In the September issue of this fabulous publication there is an idea for a first-day activity, taken from the Science Teachers’ Association of Ontario (STAO) virtual library, entitled Edible Candle. The article provides a means for students to understand the difference between observations and inferences using a teacher-made, authentic-looking “candle”— a peeled potato cylinder topped by a “wick” made of a thin piece of almond. Nuts are high in fat and will burn at least long enough for students to make observations of the lighted “candle”.
This is a fine demonstration — great fodder for the discussion mill.
What gets me are the safety considerations, which run to over 100 words:
Since this demo involves an open flame, it should be conducted only by the teacher.
- Check the fire extinguisher before the class to ensure that it is working.
- Before the demonstration, remind the students of the emergency procedures for fires (extinguisher use, fire exits, etc).
- Before the demonstration, CHECK FOR SEVERE ALMOND ALLERGIES amongst your students. If allergies are a problem you could substitute a small piece of heavy white card for the slivered almond. The card should burn for the few seconds required for students to make their observations.
- During the demonstration, keep a bucket of sand on hand to extinguish any accidental fire.
Let’s say I follow these to the letter: To ensure that the fire extinguisher is working, I’d have to try it; simply looking at the charging dial wouldn’t be enough. I’d have to do a run-through on the location of the classroom door(s) — the one(s) students just used to enter the room. And I’d have to go over evacuation of the building. I’d need to check for severe almond allergies — not regular almond allergies. And I would need a bucket of sand, presumably in case the fire extinguisher doesn’t work. What size bucket? And shouldn’t I check that the sand is free-flowing? What if it clumped?
And if this isn’t enough, the disposal instructions really take the cake:
The potato and almond should be disposed of in municipal compost if available. Otherwise, dispose of them in the garbage container.
Really? What was I going to do? Make dinner?
Before you think that this is only a smart-aleck rant, let me tell you about a recent safety-related incident. I was cutting a less-than-pea-sized piece of sodium for a demonstration, when the scalpel blade broke. The broken-off piece twirled for maybe half a metre, before it landed on the floor in front of the students.
I never expected the blade to break. This kind of thing is called, I think, an “accident”.
But because typical, common sense-based safety precautions were followed, everything — and everyone — was fine. We all wore eye protection; students stood well back; I was sporting a lab coat and nitrile gloves; there was no water in the vicinity (Na reacts violently). And my work area was large and clutter-free.

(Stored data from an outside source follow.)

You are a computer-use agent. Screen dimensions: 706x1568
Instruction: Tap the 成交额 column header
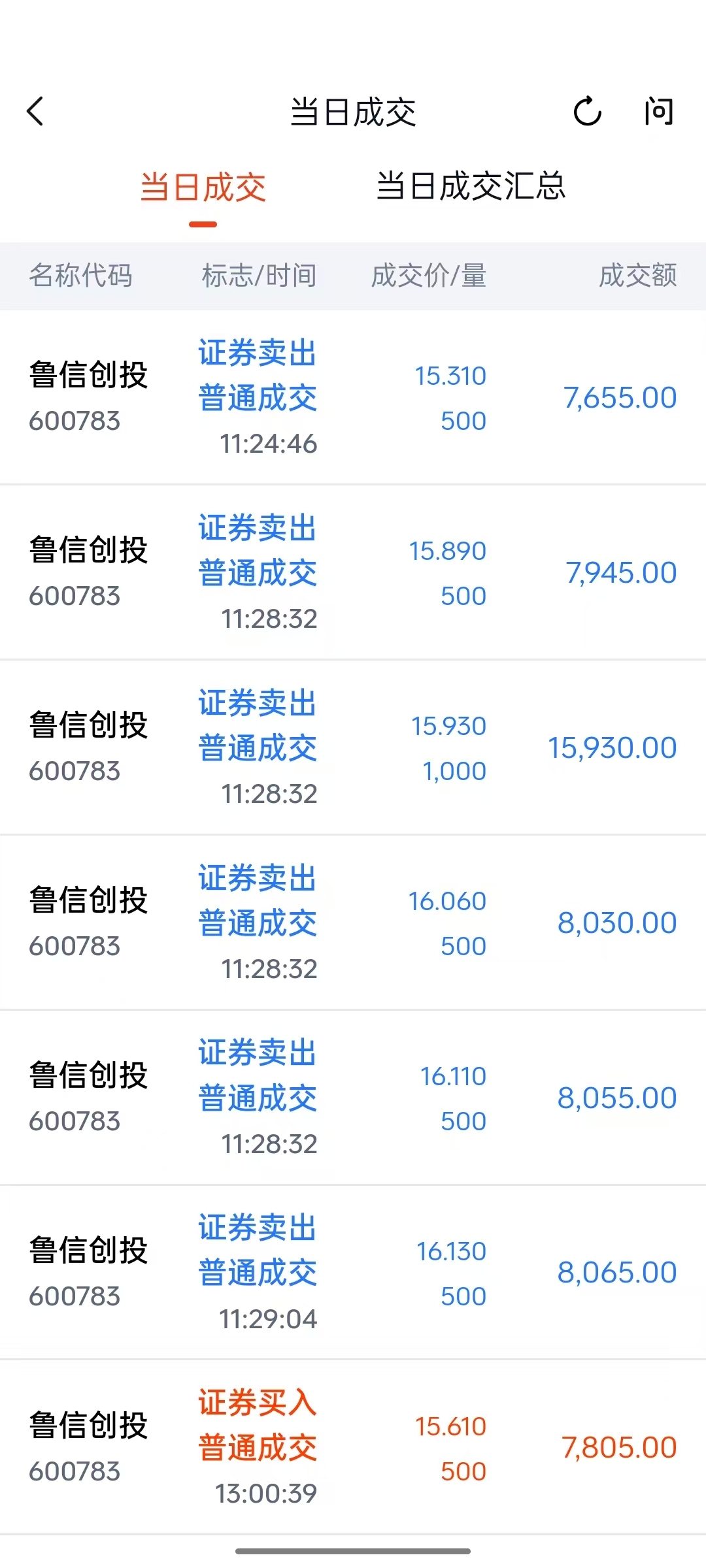(638, 275)
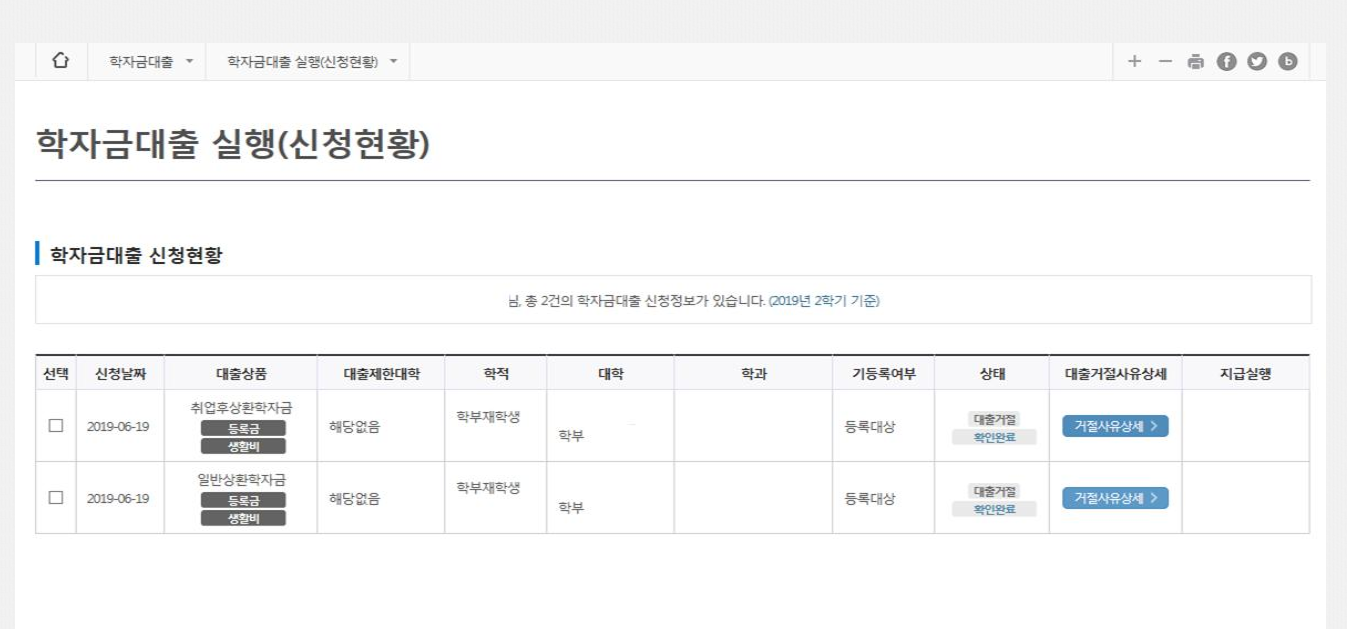This screenshot has width=1347, height=629.
Task: Enlarge the page text using the plus icon
Action: click(1133, 61)
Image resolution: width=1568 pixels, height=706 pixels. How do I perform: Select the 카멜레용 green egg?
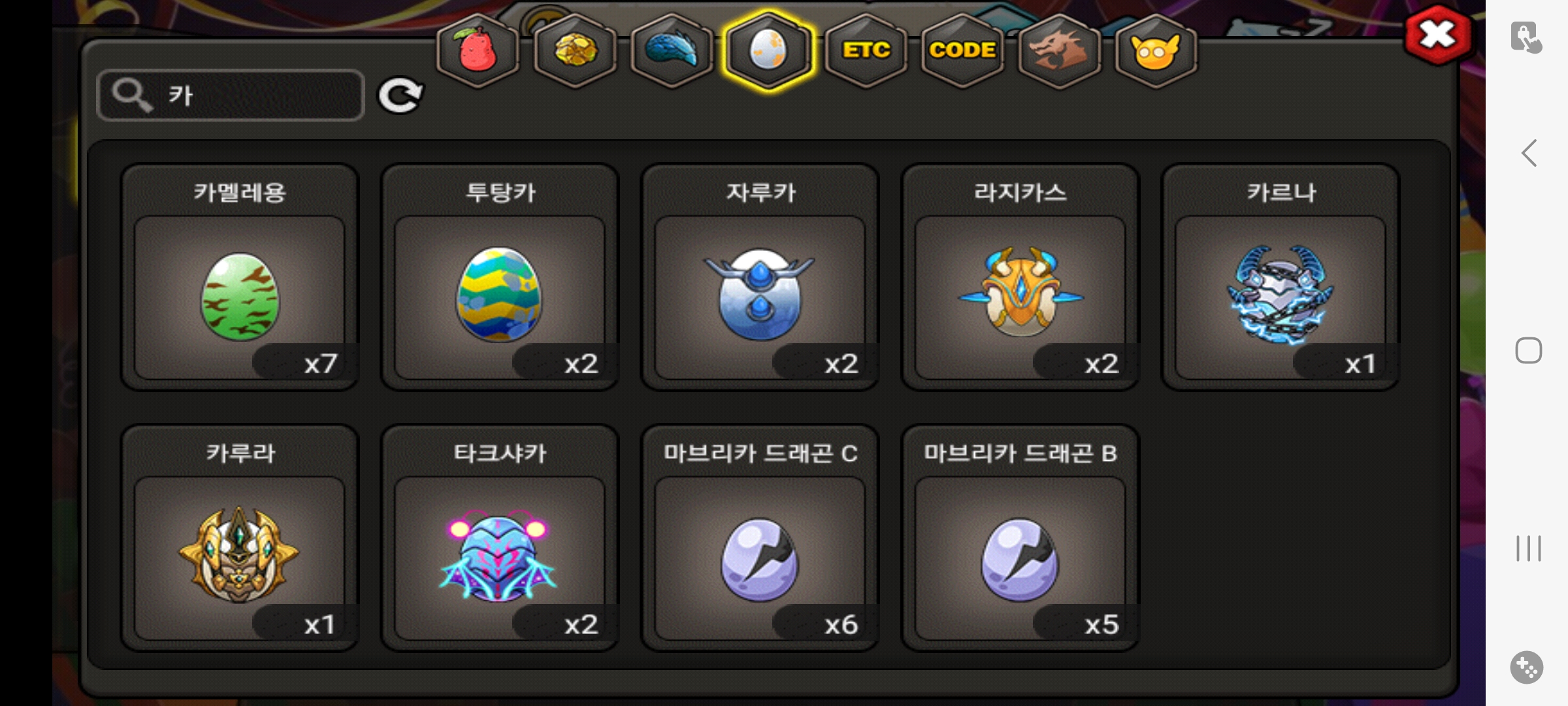pyautogui.click(x=240, y=277)
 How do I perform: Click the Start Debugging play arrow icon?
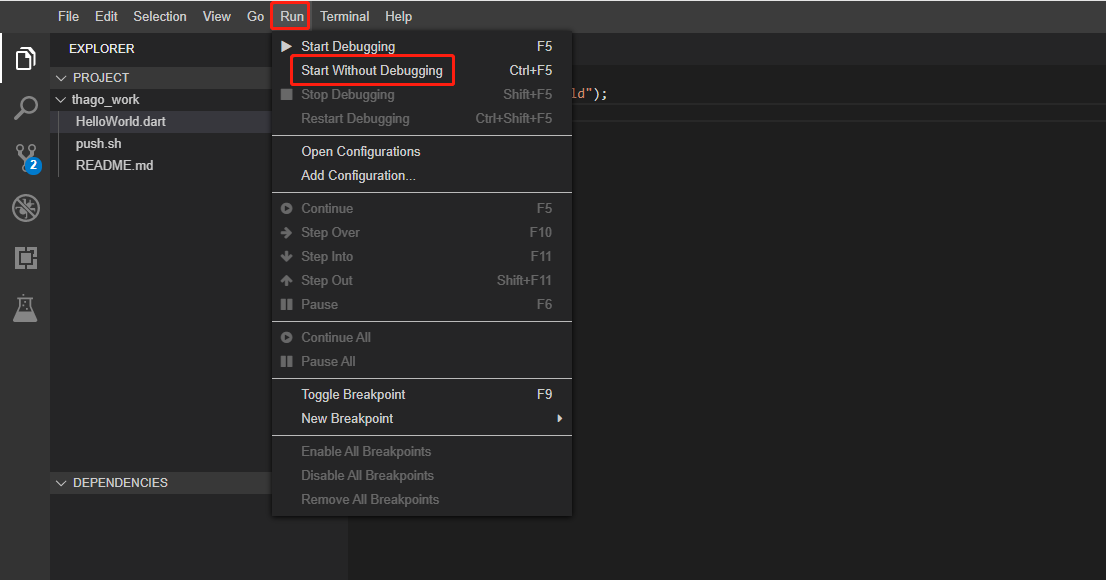(286, 47)
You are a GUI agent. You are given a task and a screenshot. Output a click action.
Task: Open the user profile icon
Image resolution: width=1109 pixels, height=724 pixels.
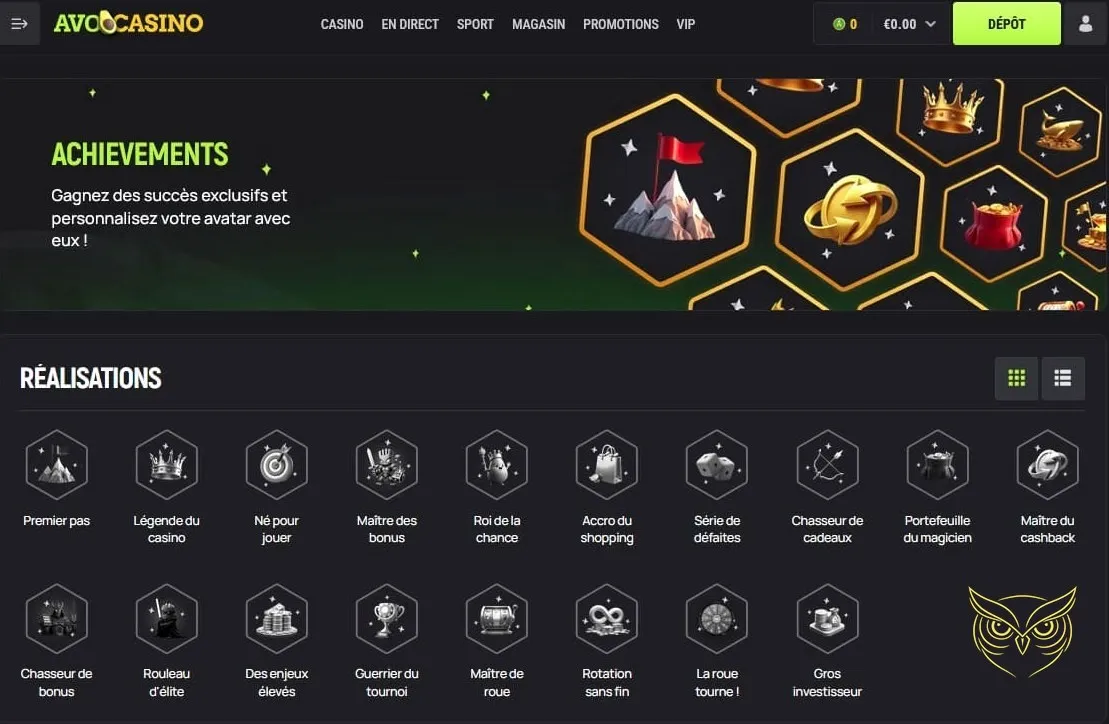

I’m sorry, but I didn’t test the fire extinguisher or have a bucket of sand or check for severe sodium allergies.
Which raises the question — what is common sense? (Your mother might tell you that common sense is not so common.) Common sense is based on knowledge — and chemistry teachers are supposed to have chemistry knowledge. We get this knowledge from our teachers — in high school and in university; we also get it from teacher-training institutions. Further, I imagine that school boards cover this super-important topic, too.
Now that Teachers’ Colleges in Ontario involve a two year program (OISE/UT1 offers a Master of Teaching in Teaching(!) — who knew?), maybe extra time can be devoted to a common sense approach to safety. And by common sense, I mean chemistry knowledge-based, not safety rule book-based. The rewards of this kind of time investment are huge. Much more important, I think, than time spent parsing the latest Ministry of Education Guidelines or learning the edu-babble du jour.
Moving forward: I’m following common sense. I learned from the incident; I don’t cut alkali metals with a scalpel;
I use a (kitchen) paring knife with a robust blade.
- OISE/UT is the Ontario Institute for Studies in Education of the University of Toronto, Toronto, Ontario.
STAO response to Michael Jansen
We sent STAO this article and received this email:
STAO always welcomes comments regarding teaching resources. Thank you for forwarding the response from Michael Jansen. He suggested that the safety considerations were excessive. It is our assumption that each teacher will look at the safety considerations and then make a professional judgement as to which apply.
In my own classroom, the fire extinguisher is checked by school board personnel, and they then sign off that it is in working order. The bucket of sand is located inside my stock room in a place known to all department members. As for checking the room to make sure flammable liquids are present, these are stored in the flammable cabinet and only taken out when required for a particular activity. The emergency route is written on a colourful the safety plan. Since all of this is already in place, then I would simply proceed with the activity and enjoy that this resource was prepared for me by STAO, and that many more are available on the STAO website.
There is one safety consideration that was not included that in my opinion should have been. After blowing out the "edible candle", stall for time allowing the almond slice to cool down, before eating it. That happened to me ONLY ONCE!
Thank you for the feedback, and we will take your comments into consideration when preparing future resources, in an effort to make the safety considerations practical.